5. There’s only room for two (unless you have an extended cab).
It’s great. I never have to drive a group of people anywhere or give randos rides home (just one rando at a time, folks), because I only have one passenger seat. You would think this would be an apt metaphor for a boyfriend-girlfriend relationship–“just me and you, baby…us and the open road.” But then your boyfriend invites all his bro pals along to your six-month-anniversary dinner date (the equivalent of having 4 drunken rednecks illegally riding in the truck bed), or worse, tries to force the threesome issue (shoving some bitch into the half-space between the driver and passenger seats, again, highly illegal!).
6. You can sleep in the bed of your truck.
Drive-ins, camping, maybe a simple change of scenery for the night. Avoiding drunk driving. Your truck has your back. It’s like the racecar bed you always wanted as a kid. Your boyfriend’s bed will never compare to sleeping in your truck.
7. You can traverse formidable terrain together.
Your boyfriend’s like, “Hey babez can you pick me up a calzone while you’re out?” and you text back, “SORRY CANNOT AM DRIVING ON ROCKS AND WATERFALLS AND GLACIERS!!!” I don’t have to worry about getting stuck or not being able to drive over things that are in my way. Sentry will get me through it. Like most people my age, I wonder about my future, and I like to discuss these thoughts with my partner. I’ll say things like, “Do you think I should go to grad school?” or “Do you think I should keep plucking these grays out or just give in and dye it already?” and the boyfriend will say, “Sure, babe, do whatever you want or whatever.” I pose similar questions to my truck and Sentry is like, “FUCK YES you should go to grad school and by that I mean we can DRIVE THERE IN MYSELF!!!”

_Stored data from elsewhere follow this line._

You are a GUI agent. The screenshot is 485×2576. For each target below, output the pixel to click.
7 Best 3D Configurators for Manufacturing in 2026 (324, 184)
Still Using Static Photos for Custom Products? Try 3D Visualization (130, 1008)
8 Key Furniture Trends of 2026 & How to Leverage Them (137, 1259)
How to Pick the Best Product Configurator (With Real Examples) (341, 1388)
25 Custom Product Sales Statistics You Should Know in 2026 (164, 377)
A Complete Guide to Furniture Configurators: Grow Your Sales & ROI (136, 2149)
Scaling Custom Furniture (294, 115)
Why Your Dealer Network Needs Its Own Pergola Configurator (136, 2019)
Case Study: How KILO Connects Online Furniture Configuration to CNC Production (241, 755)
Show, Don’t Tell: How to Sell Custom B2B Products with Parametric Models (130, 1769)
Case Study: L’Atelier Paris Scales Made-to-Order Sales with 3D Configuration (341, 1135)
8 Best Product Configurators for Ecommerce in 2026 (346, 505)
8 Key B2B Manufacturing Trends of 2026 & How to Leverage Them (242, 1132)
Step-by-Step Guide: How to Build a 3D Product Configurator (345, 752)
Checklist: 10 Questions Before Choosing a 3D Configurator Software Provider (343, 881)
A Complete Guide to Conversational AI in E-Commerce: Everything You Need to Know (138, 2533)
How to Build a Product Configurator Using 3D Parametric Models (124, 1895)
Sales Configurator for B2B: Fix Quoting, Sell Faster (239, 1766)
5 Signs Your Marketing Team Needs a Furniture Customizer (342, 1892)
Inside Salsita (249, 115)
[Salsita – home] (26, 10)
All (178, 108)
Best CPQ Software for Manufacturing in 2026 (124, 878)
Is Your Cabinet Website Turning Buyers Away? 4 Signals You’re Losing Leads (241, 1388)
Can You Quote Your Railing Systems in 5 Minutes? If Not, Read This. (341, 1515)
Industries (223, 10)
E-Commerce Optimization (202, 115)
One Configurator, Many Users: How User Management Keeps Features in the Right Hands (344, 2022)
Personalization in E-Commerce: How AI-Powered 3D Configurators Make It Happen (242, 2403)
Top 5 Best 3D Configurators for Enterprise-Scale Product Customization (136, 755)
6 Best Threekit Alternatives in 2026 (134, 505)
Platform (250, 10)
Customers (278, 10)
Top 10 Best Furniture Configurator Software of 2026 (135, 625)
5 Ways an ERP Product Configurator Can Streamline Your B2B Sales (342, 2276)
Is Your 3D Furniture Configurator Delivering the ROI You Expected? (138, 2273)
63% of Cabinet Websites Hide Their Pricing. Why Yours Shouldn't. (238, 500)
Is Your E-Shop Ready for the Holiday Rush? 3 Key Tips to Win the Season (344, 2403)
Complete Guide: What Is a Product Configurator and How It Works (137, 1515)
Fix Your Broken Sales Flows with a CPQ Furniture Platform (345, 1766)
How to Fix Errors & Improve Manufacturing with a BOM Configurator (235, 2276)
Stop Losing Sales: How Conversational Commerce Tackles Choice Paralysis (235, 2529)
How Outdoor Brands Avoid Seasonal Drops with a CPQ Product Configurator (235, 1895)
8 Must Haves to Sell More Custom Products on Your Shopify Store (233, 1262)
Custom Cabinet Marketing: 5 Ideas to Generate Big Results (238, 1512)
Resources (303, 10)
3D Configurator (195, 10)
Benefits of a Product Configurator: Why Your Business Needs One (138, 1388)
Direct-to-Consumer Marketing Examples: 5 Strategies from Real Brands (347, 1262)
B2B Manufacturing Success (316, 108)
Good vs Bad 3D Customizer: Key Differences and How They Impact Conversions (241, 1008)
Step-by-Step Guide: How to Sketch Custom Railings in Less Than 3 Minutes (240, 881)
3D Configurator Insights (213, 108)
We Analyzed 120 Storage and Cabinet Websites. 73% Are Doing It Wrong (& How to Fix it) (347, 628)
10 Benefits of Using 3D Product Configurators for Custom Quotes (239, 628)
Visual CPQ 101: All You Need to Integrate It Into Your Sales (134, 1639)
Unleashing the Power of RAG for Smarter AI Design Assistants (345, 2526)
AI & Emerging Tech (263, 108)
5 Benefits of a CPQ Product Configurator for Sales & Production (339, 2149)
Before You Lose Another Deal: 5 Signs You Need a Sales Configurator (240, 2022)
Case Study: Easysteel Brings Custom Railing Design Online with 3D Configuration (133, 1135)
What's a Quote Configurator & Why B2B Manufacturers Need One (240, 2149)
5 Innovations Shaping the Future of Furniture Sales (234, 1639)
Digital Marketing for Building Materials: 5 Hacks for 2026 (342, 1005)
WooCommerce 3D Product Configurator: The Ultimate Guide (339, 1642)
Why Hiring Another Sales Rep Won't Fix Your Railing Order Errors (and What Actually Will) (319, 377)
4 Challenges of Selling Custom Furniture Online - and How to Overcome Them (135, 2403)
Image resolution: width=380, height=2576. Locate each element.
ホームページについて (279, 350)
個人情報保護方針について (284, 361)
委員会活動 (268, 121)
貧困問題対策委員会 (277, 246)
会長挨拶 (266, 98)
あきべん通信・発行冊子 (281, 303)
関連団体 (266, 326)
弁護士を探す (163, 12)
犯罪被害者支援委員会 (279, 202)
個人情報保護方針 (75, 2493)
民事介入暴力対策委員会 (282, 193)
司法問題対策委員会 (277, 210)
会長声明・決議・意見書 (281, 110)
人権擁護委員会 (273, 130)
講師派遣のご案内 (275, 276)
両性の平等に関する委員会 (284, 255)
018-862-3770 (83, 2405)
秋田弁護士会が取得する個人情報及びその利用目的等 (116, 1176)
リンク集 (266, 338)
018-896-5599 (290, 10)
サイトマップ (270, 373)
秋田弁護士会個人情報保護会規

8. Your singing sounds amazing in the confines of a truck cab.
Something about the small space combined with a banging stereo (read: the original tape deck) makes singing in a truck like singing in the shower times ten! You can belt your heart out without fear of being mocked by your fellow drivers, as well. Your vehicle is taller than theirs so they can’t even see you jamming out. Having a boyfriend in the passenger seat would just throw off the acoustics and lessen the dynamics of your stunning voice, especially when he is trying to play Linkin Park, so it’s best to avoid that situation altogether.
9. Your bliss is contagious.
In contrast to your new-boyfriend bliss (or worse, the recent-engagement euphoria), chronic social media oversharing and all, the joy of owning a truck is something others both enjoy witnessing and wish they could partake in themselves. There have been numerous occasions when I have used my truck to help friends move furniture, or to drive through conditions too perilous for their sedans, or have even let them drive Sentry themselves. They all get out of my truck with the same wistful expression, saying something to the effect of, “Man, now I really want a small-to-medium sized pickup truck with unique decals and the ability to haul stuff as well as provide a safe and comfortable sleeping area.” I know, my friend. I know.
10. You defy stereotypes every day.
I love the look on a man’s face when I pass him and I know he was not expecting to see a girl driving a truck. I love it when I go on a first date and the boy walks me to my car and by that I mean my truck. I love it when a guy and I diverge to our separate vehicles, and I get in my truck and he gets in some tiny little car, and I can tell he feels at least slightly emasculated. It’s not my goal to make anyone feel bad about who they are or what they drive, but I believe that if you feel weird about being a girl driving a truck or being a guy driving a small car when a girl is driving the bigger vehicle, you need to reevaluate your internalized gender bias. Trucks are empowering to women, building confidence and helping us achieve our goals. I say, instead of encouraging young girls to wish for boyfriends or husbands, we inspire them to dream of trucks.